みんな割と楽しそうな雰囲気を感じ取ってくれたみたいで、ちょっと張り切ってたから楽しみだね!
「で、この服はなんじゃ?」
「キョンシー」
「え……露出度高くないか?」
「コンセプトです」
ニーファの仮装は、水着の上に横が丸見えなチャイナドレス、頭に中国風のあの帽子と御札を貼っつけたキョンシー風のコスプレ。造ったのは俺。欲望モレモレ?気の所為じゃないかな?

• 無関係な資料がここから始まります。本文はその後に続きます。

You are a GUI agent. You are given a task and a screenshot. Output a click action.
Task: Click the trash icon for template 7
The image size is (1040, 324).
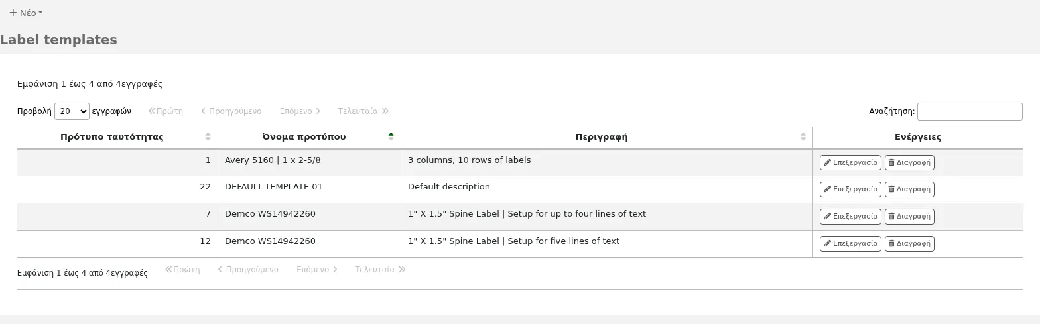pyautogui.click(x=891, y=217)
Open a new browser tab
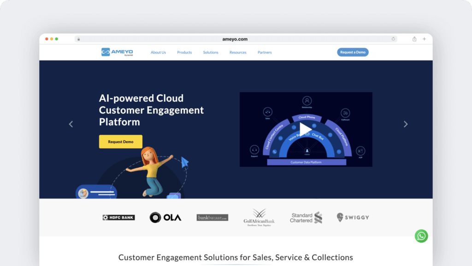This screenshot has height=266, width=472. point(424,39)
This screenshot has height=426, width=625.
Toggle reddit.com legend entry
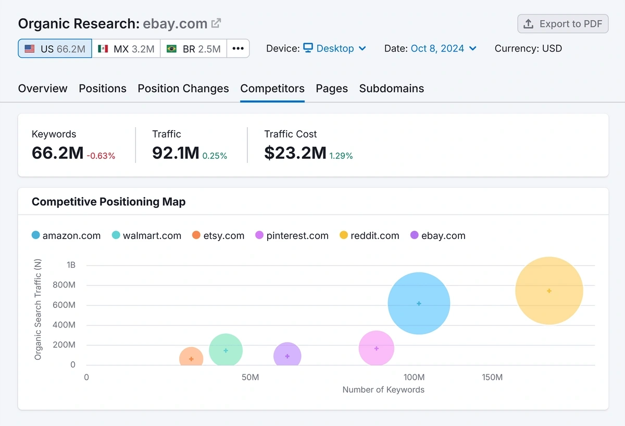[369, 235]
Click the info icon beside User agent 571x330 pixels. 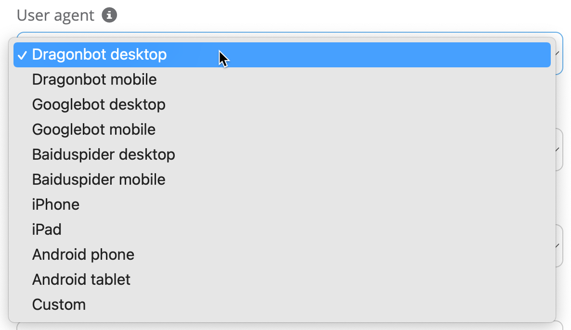(x=109, y=16)
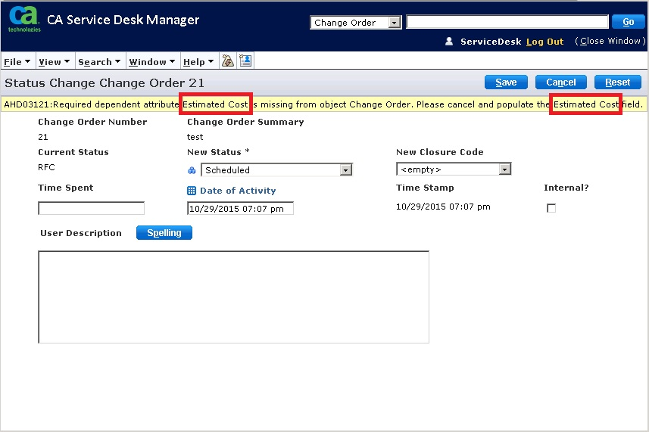Open the File menu
The width and height of the screenshot is (649, 432).
(x=17, y=62)
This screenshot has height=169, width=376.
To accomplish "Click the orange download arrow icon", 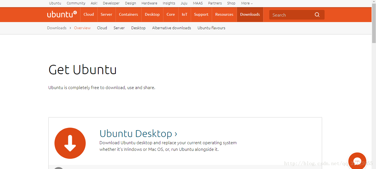I will point(70,143).

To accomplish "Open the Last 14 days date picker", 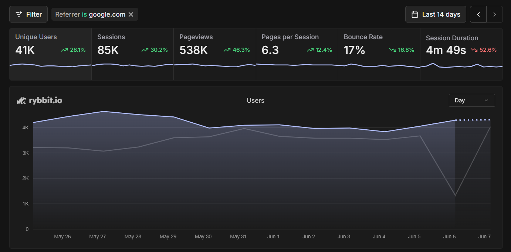I will (436, 14).
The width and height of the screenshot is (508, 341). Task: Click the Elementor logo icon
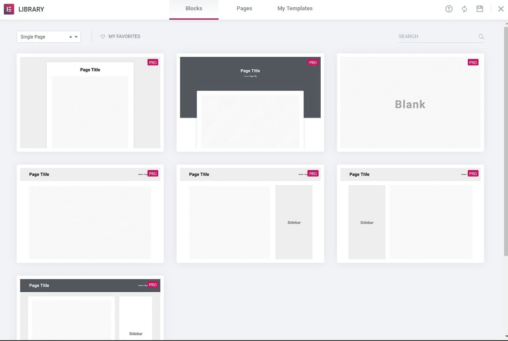[x=9, y=9]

一応、冬に近付いているので寒そうだが、術式付与で温度調節はバッチリ。当人の羞恥心のみが問題として浮き彫りになるが、些細なことである。
あ、横乳見えてる……ま、いっか。
「お主のソレは……」
「幽霊」
「なんでブカブカなんじゃ!お主も我と似たようなの着ろ!こら逃げるでない!」
「やー!見るのは良いけど見せるのは違うー!」
俺ことアレクが着ていた仮装は、幽霊をモチーフにした白いブカブカローブで、幽霊の可愛い顔つきフードで頭を隠す。
全身が白い布オバケだった……だったんだ……
「奥様、ハサミです」
「でかした」
「おい待て何を───」
ジャキン!
「……え?」
ジャキン!!
「よし、これでOKじゃな」
「なんかスースーする!?」
幽霊ローブが大胆にカットされた挙句スリッドが加えられた。うん、男の子が着るものじゃないと思います。……おいそこの駄女神。仕事サボってまで俺の姿を笑いに来るな。帰れ!けーれけーれ!
「まぁ、お二人ともお似合いですよ?」
「「バニーガールが何か言ってる」」
「わざわざ言わないでくださいッ!!」
メリアは兎の獣人だからバニーガールだよ!
綺麗なスタイルが丸わかりだけど、主様的にはアリアリの有りなので許す。普段はメイド服でしっかりしてる人がこーゆー日にバニーガールコスとか悪くないよね。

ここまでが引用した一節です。